Sıradanlık en iyi kamuflajdır
Kırk bir kere maşallah öykü-denemesinde, modern insanın kişisel gelişim, anti-aging takıntısına; uzun yaşam idealine şık bir çalım atıyor Bıyıklı… Uzun değil, güzel yaşamanın, doğru yaşamanın altını çiziyor. Ve reçete olarak da halis muhlis 'neşe'yi, içinde bolca maneviyat barındıran 'hakiki neşe'yi sunuyor: "Babaanneme sorsan yetmiş, hadi taş çatlasın yetmiş beş yaşında. Gerçi Nebahat Çehre için yaşsız kadın diyorlar ama o diyenlerin hiçbiri tanımaz babaannemi. Tanısalar, kime ne diyecekler bilirlerdi. Babaannem benim nazarımda tam bir ihtisas konusu. Bilim adamları, sonracığıma sosyologlar, psikologlar neyim hepsi gaflet uykusunda. Gelin birlik olun şu kadıncağızın genlerini, sinir hücrelerini ne varsa işte, Allah için bir inceleyin. (…) " İnsan insanın zehrini alır öyküsünde ise Bıyıklı'dan günümüzün 'e-sosyal' insanına hakiki muhabbetin sırlarını açan bir kapı… Sadece 'muhabbet olsun' diye açılan bir dükkandan bahsediyor öykü: "Dostlarıyla bir araya gelmekten son derece keyif alan Sedat Bey, sabah 08:00, akşam 20:00 arası dükkanı açık tutuyor.
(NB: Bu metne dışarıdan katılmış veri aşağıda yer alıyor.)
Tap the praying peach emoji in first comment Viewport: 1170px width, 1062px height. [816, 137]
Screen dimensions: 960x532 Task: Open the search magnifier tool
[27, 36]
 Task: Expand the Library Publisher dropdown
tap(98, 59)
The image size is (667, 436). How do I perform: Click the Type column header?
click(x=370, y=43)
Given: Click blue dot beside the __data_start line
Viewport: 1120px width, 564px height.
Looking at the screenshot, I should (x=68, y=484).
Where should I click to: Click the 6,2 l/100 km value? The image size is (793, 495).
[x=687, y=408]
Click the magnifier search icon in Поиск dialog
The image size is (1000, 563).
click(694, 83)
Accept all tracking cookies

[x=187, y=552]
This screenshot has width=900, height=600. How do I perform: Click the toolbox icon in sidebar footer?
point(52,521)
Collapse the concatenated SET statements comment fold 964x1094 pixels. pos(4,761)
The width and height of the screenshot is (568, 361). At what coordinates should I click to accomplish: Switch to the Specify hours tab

Kendisinin dışarıda bir işi olsa bile, dostları anahtarın yerini biliyor. Mekân, ilçe hiyerarşisinin en alt kademesinden tutun da, en üstüne kadar her statüden kişilerle gün boyu dolup taşıyor. Dairenin türlü gideri sadece Sedat Bey'in bütçesinden karşılanıyor. (…) Kim ne derse desin Sedat Bey, hayata baktığı yerden son derece memnun. Onun bu yaptığına Allah akıl versin diyen de çok oluyor, Bu devirde böylesi, helal olsun! diyen de. O mutlu ya! Kime ne!"
Kısacası Nilgün Bıyıklı, Ağaç Kovuğundan Öyküler'de, 'sıradan'a tekrar tekrar bakmamızı öneriyor… Aradığımız pek çok sırrın orada olduğunun teminatını veriyor.